On February 6, 2015, the Supreme Court of Canada ruled that individuals with a grievous and irremediable medical condition (as a result of a disease, illness or disability) that causes suffering that is intolerable to the individual could receive assistance to die through the prescription or administration of life-ending medication. Since then, the federal government appointed an all-party committee of MPs and Senators to make recommendations regarding how to implement assisted dying.
On February 25, that federal joint special committee released its recommendations for the implementation of medical assistance in dying. The government must now decide whether to accept these recommendations and reflect them in legislation governing assistance in dying. To inform CARP’s position on this highly sensitive issue, CARP released a poll to its members, the responses of which are to serve as a guide in drafting consultation materials provided to the government, highlighting what CARP member’s think about key recommendations drafted by the Committee report.
“Eight-in-ten CARP members support the Committee recommendation that individuals with a grievous and irremediable medical condition causing enduring suffering be able to have assistance to die.”

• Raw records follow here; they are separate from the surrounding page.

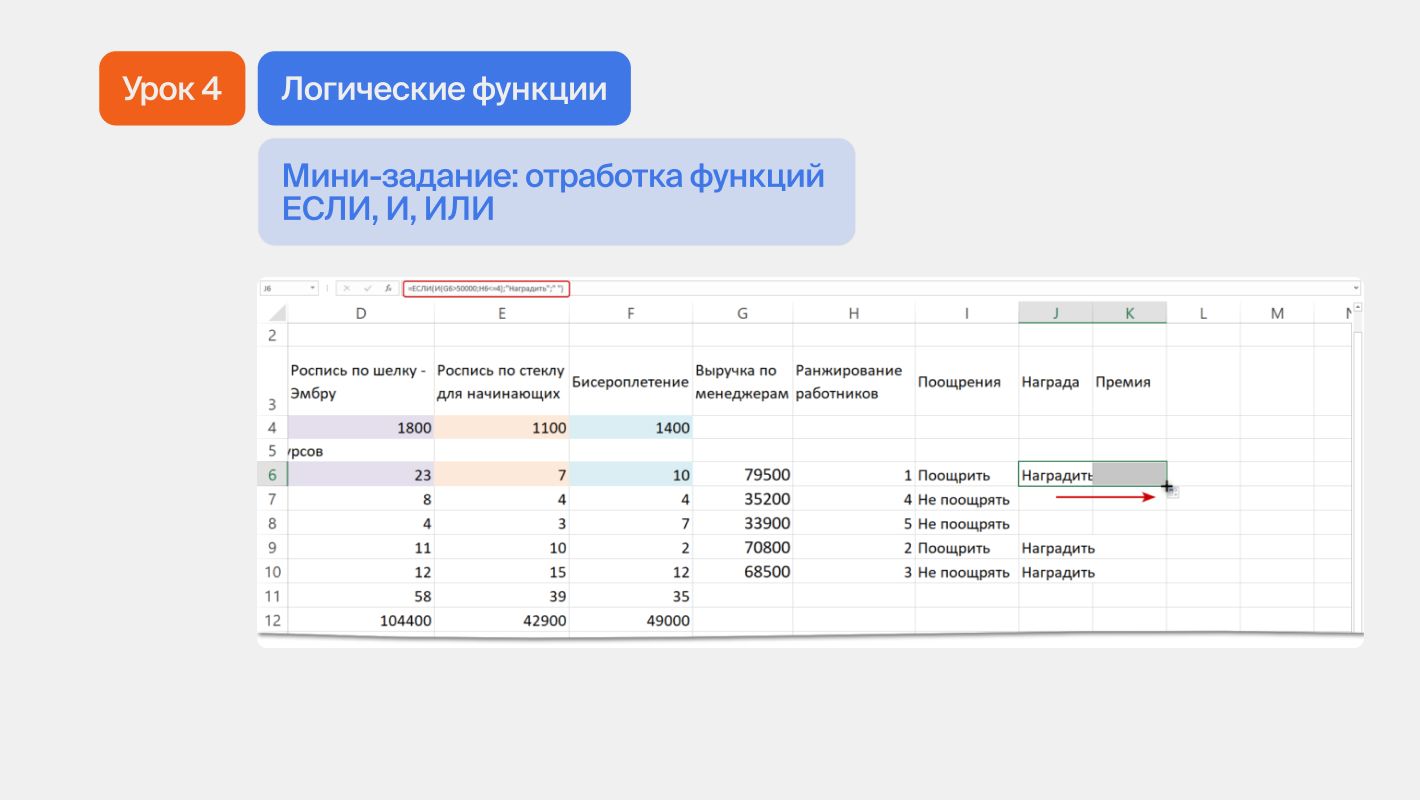Click the peach cell with value 1100
This screenshot has width=1420, height=800.
501,428
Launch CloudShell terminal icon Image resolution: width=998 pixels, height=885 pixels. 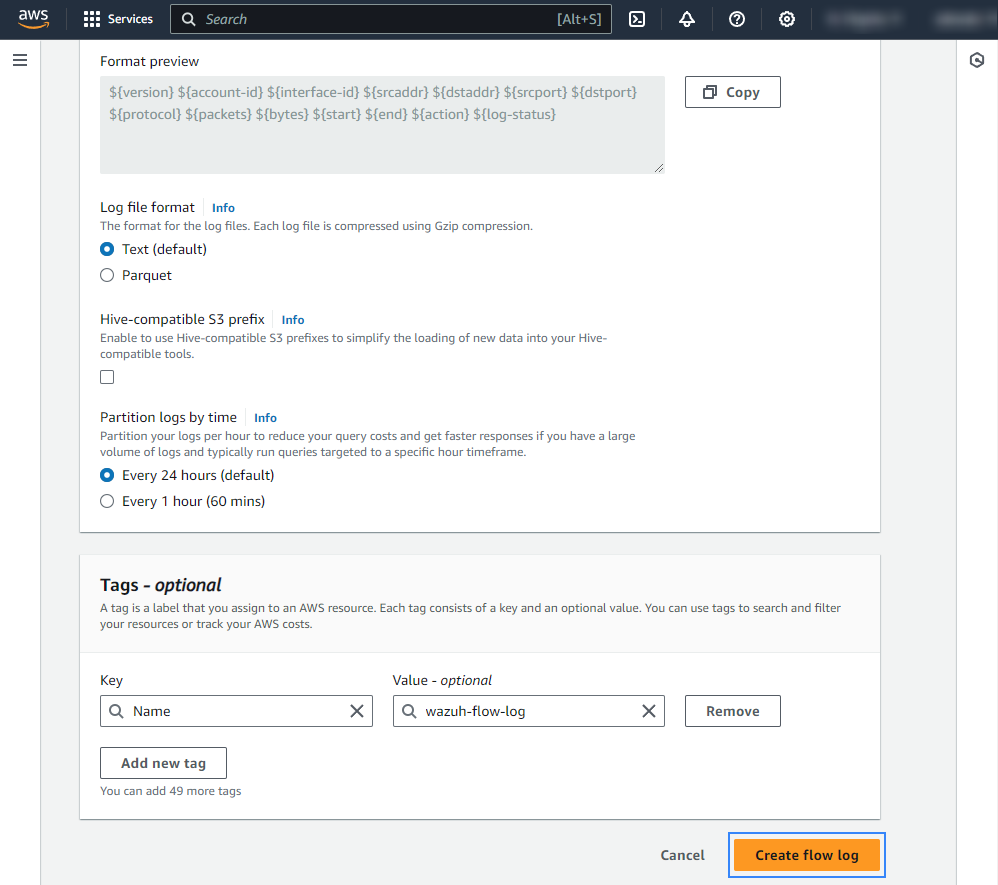pos(636,19)
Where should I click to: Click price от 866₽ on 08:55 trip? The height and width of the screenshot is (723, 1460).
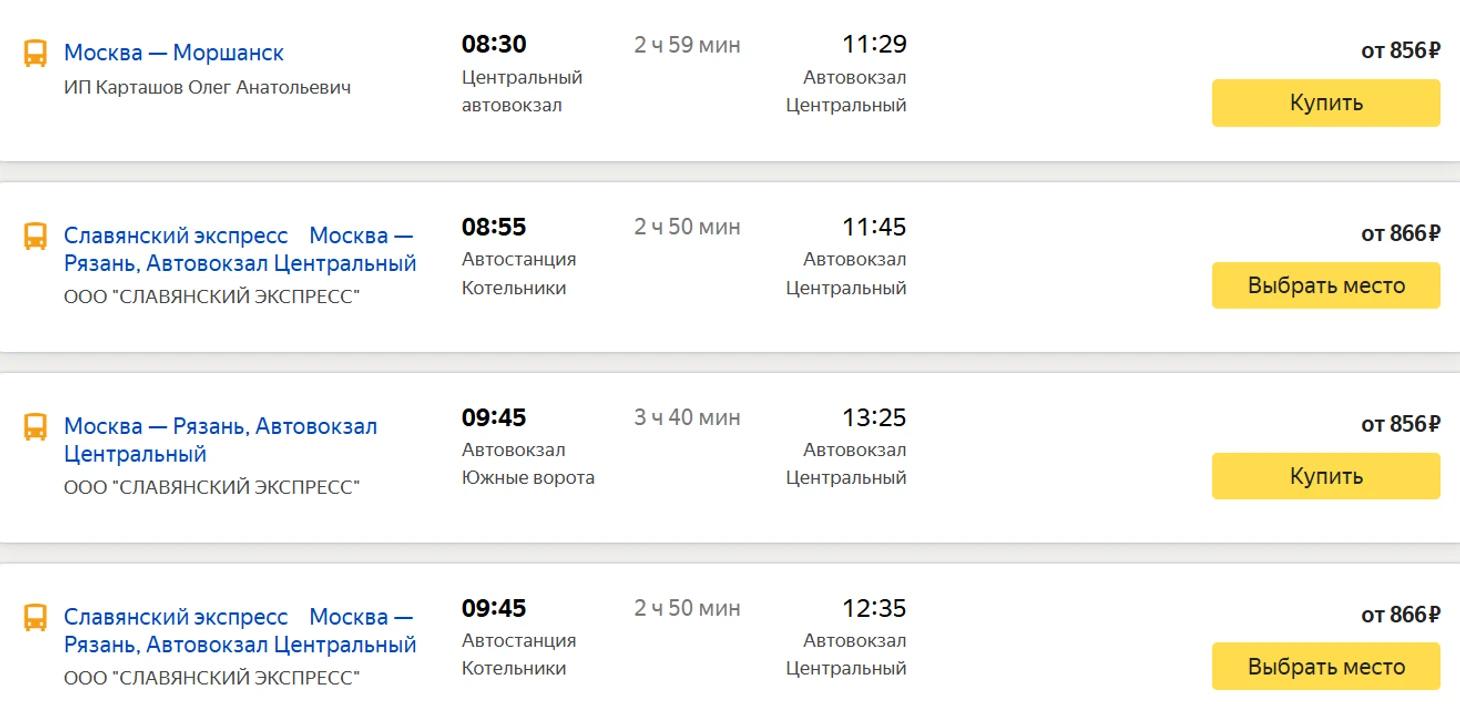(x=1400, y=234)
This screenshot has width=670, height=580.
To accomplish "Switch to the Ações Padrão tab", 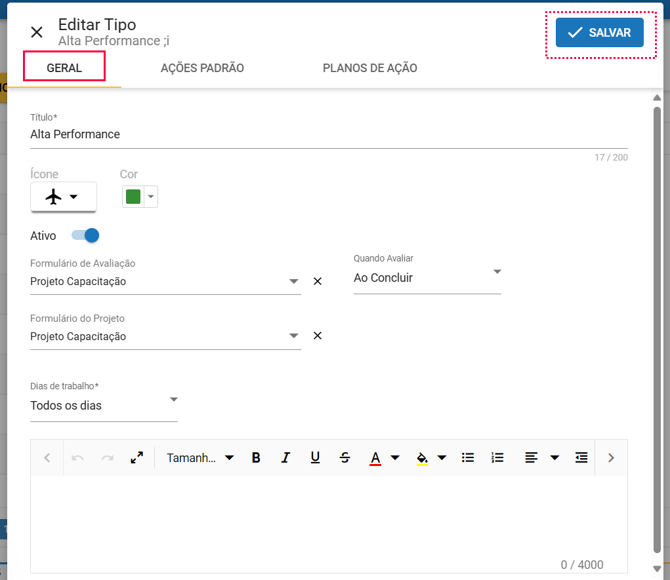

Over six thousand members have taken part in the CARP Poll to share their opinion on the recommendations put forward. Eight-in-ten CARP members support the Committee recommendation that individuals with a grievous and irremediable medical condition causing enduring suffering be able to have assistance to die.
Eight out of ten CARP members agreed or strongly agreed that medical assistance to die should be provided in publicly funded healthcare institutions, such as hospitals, hospices and long term care homes.
Two-thirds of CARP members support the committee’s recommendation that medical assistance to die should not include a prior review and an approval process. An overwhelming majority (85%) supports the recommendations that the period of reflection contained in legislation should be flexible and take into account the nature of the patient’s medical condition.
When asked about health practitioner’s freedom of conscience and the need to respect a patient seeking medical assistance in dying, 87% percent of CARP members polled have supported the recommendation expressing that at minimum a referral should be provided from the objecting practitioner.
Eight out of ten CARP members polled support an advance request for medical assistance in dying for an individual who has been diagnosed with a grievous and irremediable medical condition, such as dementia.
Federal, provincial and territorial governments have until June 6, 2016 to respond and enact legislations or regulations that do not conflict with the Supreme Court’s decision. Government of Alberta is currently developing policies and practices around the delivery of physician assisted death and encourages Albertans to weigh in their views in the consultations. The public survey is available online until March 31.
CARP will be working with all levels of government to make sure that the needs of Canadians are being represented in the framework put forward and that Canadians know and understand all the health care options available to them.